Наступала весна, хотелось скорее уехать в деревню, в лес, на этюды. Казалось, стоит только бросить Питер — и прежнее вернется, буду чувствовать себя моложе…
Опять Москва, опять Васнецовы, москвичи, обеды… Виктор Михайлович пришел в хорошее настроение, раздобрился, подарил мне эскиз «Слово о полку Игореве» (ночной) и превосходный ахтырский этюд для «Озера с лебедями». Оба они были мной впоследствии принесены в дар Уфимскому музею[244].
Помню, мы устроили вечеринку. Был с нами юный поэт Бальмонт[245]. Рано-рано утром очутились мы у Василия Блаженного в довольно блаженном настроении. Бальмонт объяснялся с кем-то в любви, потерял свою шляпу. Он читал тогда свою новую поэму «Мертвые корабли».
Обратились ко мне с заказом из Баку. Я отказался по тем же причинам, что и от предложения графа Орлова-Давыдова.
Из Питера Парланд извещал, что мои картоны для храма Воскресения будут отправлены в Москву на выставку в Исторический музей. Сделано это именем Великого Князя Владимира Александровича неким бездарным художником Карелиным — большим пролазой.

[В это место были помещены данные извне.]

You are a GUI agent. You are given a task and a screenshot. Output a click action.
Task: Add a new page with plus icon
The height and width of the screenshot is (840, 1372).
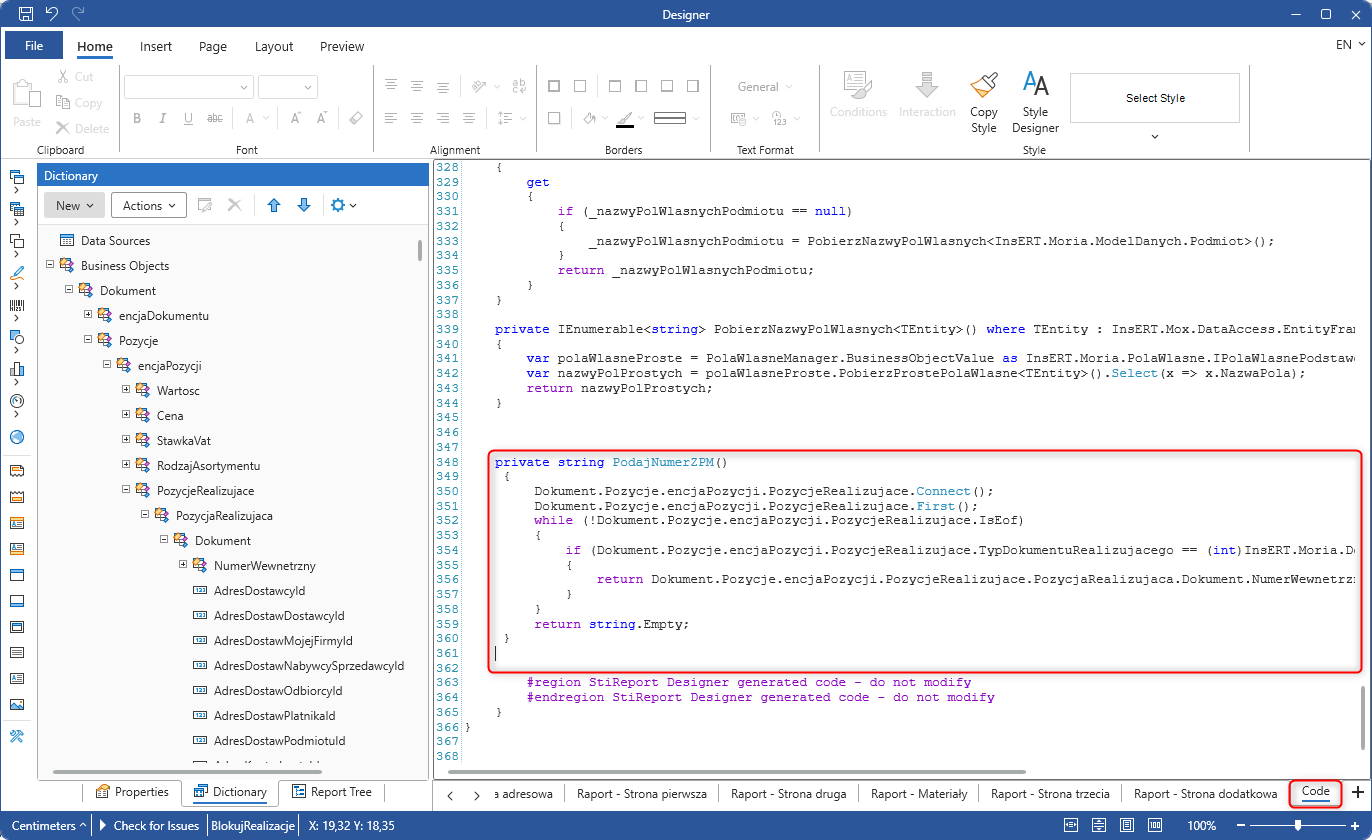(1357, 793)
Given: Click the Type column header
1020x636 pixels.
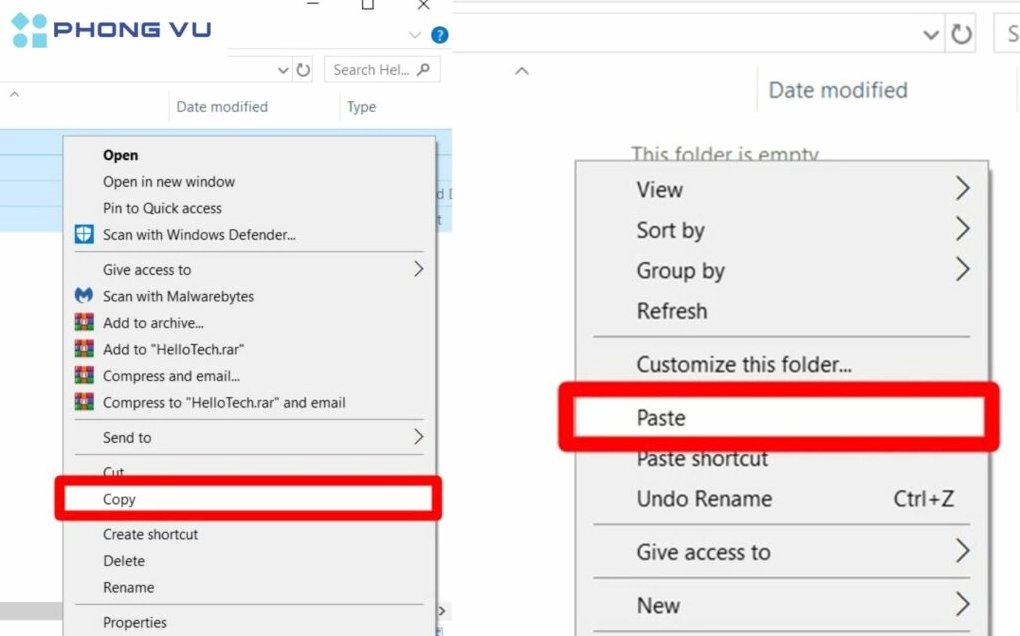Looking at the screenshot, I should click(x=361, y=107).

Собрались у Левитана. Поленов, оба Васнецова, я, актер Ленский с женой и добродушный толстяк-писатель Михеев. Он читал свое новое произведение. Скука была смертная. Конца не было бесталанному писанию бедного Василия Михайловича. Радость была безмерная, ничем не прикрытая, когда пытка кончилась и всех пригласили к ужину, и мы скоро позабыли о творчестве незадачливого писателя-приятеля. Пирования тогда чередовались: то обедали у Остроухова, то ужинали у Архипова. Славно в те дни жилось нашему брату-художнику, — весело, приятно: судьба баловала нас на все лады.

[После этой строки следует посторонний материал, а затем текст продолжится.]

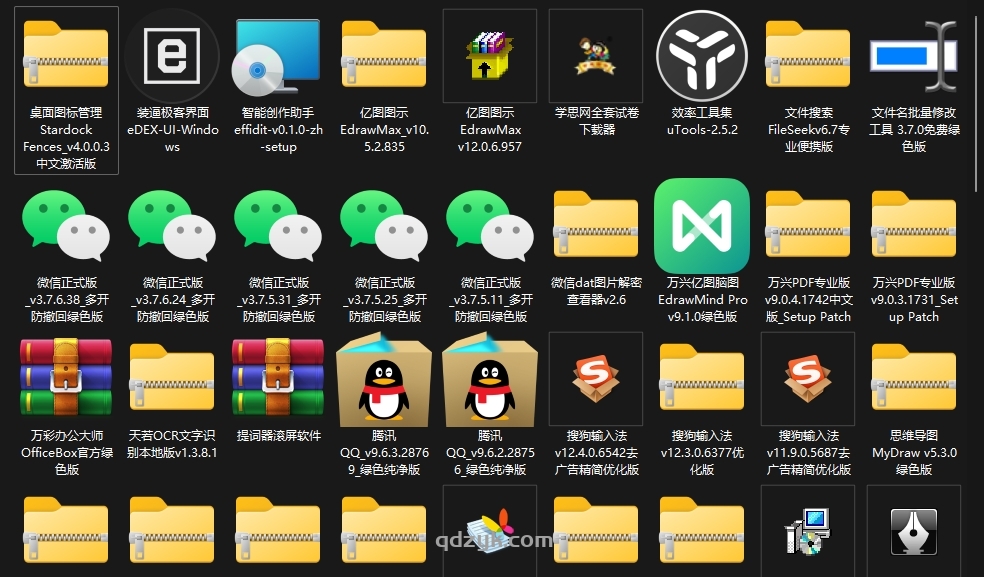
Task: Select the effidit 智能创作助手 setup disc icon
Action: (277, 55)
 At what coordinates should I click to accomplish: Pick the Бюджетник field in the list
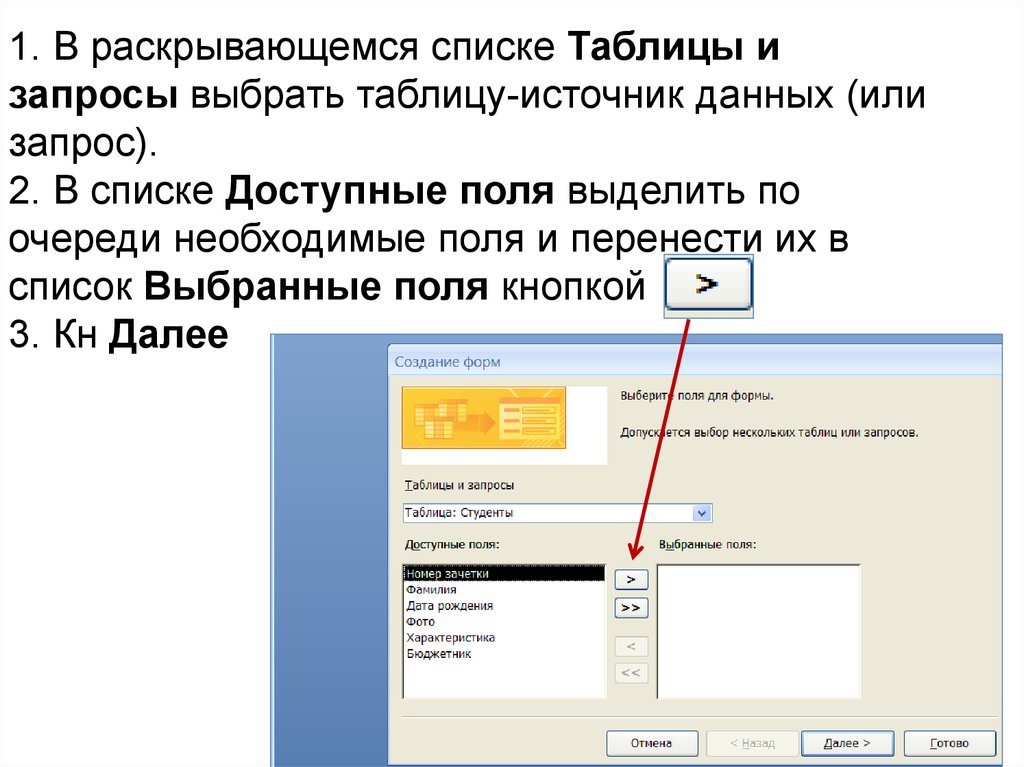[x=438, y=654]
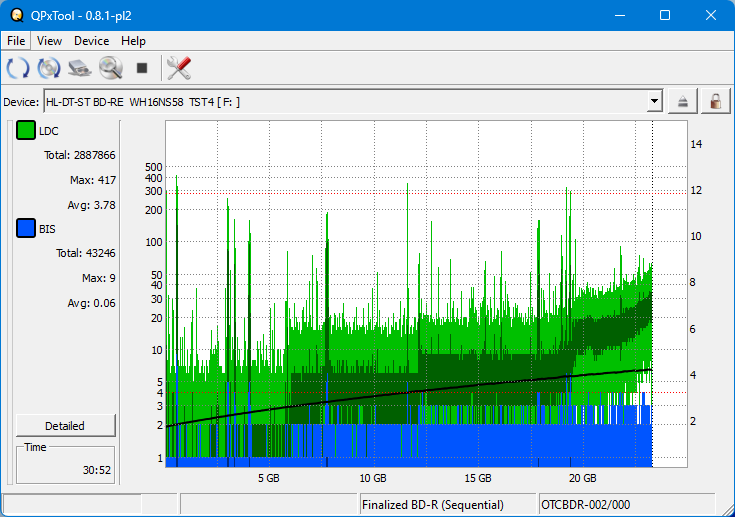Maximize the QPxTool window
Image resolution: width=735 pixels, height=517 pixels.
(665, 15)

Опять Петербург, опять несносный Парланд… В один из наших разговоров он предложил мне взять на себя роспись всего храма Воскресения. По его словам, это было бы хорошо для дела и для меня. Получилось бы единство. Я понял значение этого предложения: отдай всего себя, без остатка. Мы тебя выжмем, как лимон, заплативши гроши, и о тебе позабудем. Мое простодушие не простиралось безгранично. Я хотел остаться художником. Через несколько дней разговор возобновился, и я категорически отказался от почетного, но гибельного для меня предложения.